Com o final da segunda temporada e a revelação da existência de um mundo paralelo ou espelhado, de onde vem a "outra" Martha, pode ser que tenhamos na terceira temporada um confronto entre dois mundos, como eu havia sugerido no texto anterior, um mundo schopenhaueriano e outro nietzschiano. No entanto, a personificação desse confronto pode não ser Adam e Noah, como eu havia sugerido, mas Adam e algum personagem do mundo 2, que tenha uma relação com Martha 2, semelhante a que vemos entre Adam e Jonas. Aparentemente a nova Martha assumirá o protagonismo na última temporada e pode ser que ela encarne o espírito nietzschiano em oposição ao Adam-Schopenhauer. Sendo ela responsável por dizer "Sim" à vontade de potência, enquanto Adam busca uma forma de negação definitiva da vontade. Uma das coisas que me faz pensar nessa teoria, Martha-Nietzsche, é o teatro da escola da primeira temporada, no qual Martha interpreta Ariadne num monólogo cheio de simbologia e forte carga emocional. Espero que essa minha hipótese possa fazer algum sentido no final desse texto! Certamente muitas coisas podem mudar com as revelações da terceira temporada e minhas especulações podem se mostrar completamente equivocadas. De todo modo, há vários elementos que já foram exploradas nas duas primeiras temporadas e que pretendo desenvolver nesse segundo texto.

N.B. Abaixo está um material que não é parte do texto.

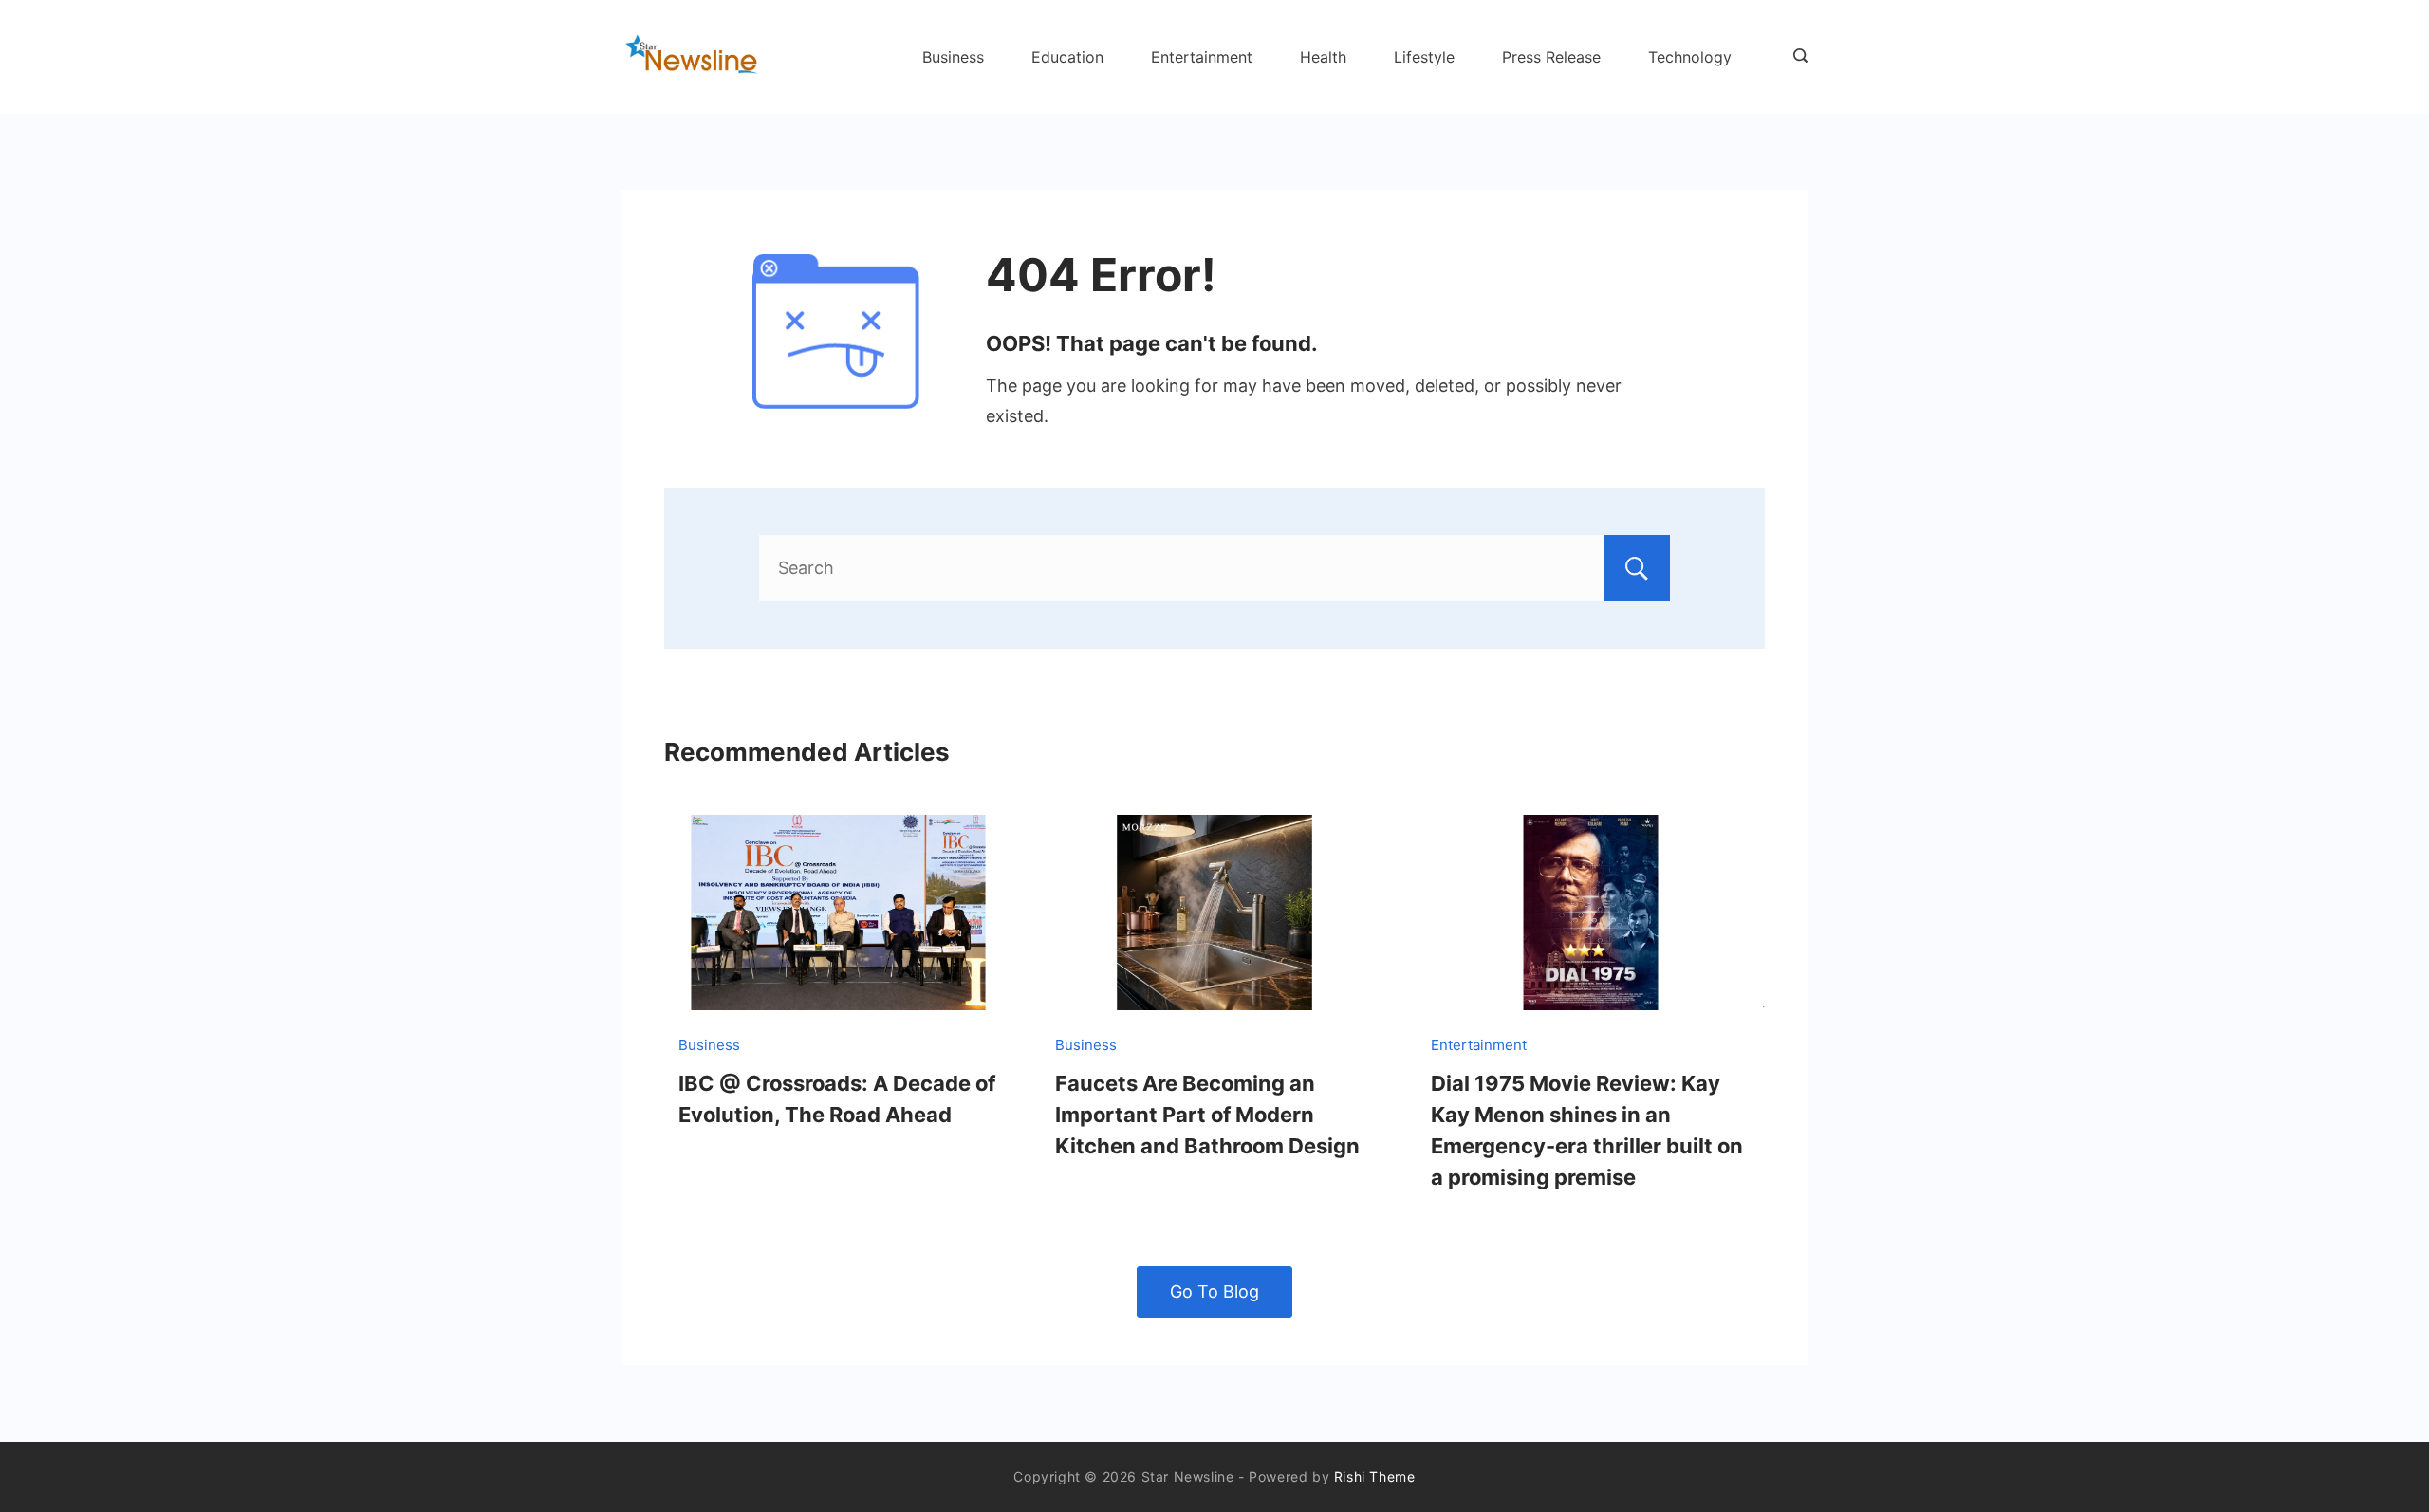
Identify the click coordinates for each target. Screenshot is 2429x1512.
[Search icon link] (1796, 56)
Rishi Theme (1375, 1476)
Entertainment (1201, 56)
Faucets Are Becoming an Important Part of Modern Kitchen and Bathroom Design (1207, 1114)
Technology (1690, 56)
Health (1323, 56)
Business (953, 56)
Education (1067, 56)
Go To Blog (1214, 1291)
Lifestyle (1424, 56)
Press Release (1551, 56)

Homem! Tua vida inteira, como uma ampulheta, será sempre desvirada outra vezes e sempre se escoará outra vez, – um grande minuto de tempo no intervalo, até que todas as condições, a partir das quais vieste a ser, se reúnam outra vez no curso circular do mundo. E então encontrarás cada dor e cada prazer e cada amigo e cada inimigo e cada esperança e cada erro e cada folha de grama e cada raio de sol outra vez, a inteira conexão de todas as coisas.”    Nietzsche, Vontade de Potência

Logo que a ideia de repetição e de um tempo circular aparecem na série, quem conhece alguma coisa de Nietzsche, nem que seja só de orelhada, é levado a pensar na doutrina do eterno retorno. Mas, também na filosofia de Schopenhauer, encontramos a ideia de repetição, e de um tempo circular, que parece nos colocar diante de um presente eterno:
"Podemos comparar o tempo a um círculo que gira incessantemente: a metade sempre a descer seria o passado, a outra sempre a subir seria o futuro; porém, acima, o ponto indivisível que toca a tangente seria o presente inextenso; (...) Ou, o tempo é uma torrente irresistível, e o presente é uma rocha contra a qual aquela se quebra, sem no entanto poder arrastá-la" Schopenhauer, O mundo como vontade e como representação, Vol. 1.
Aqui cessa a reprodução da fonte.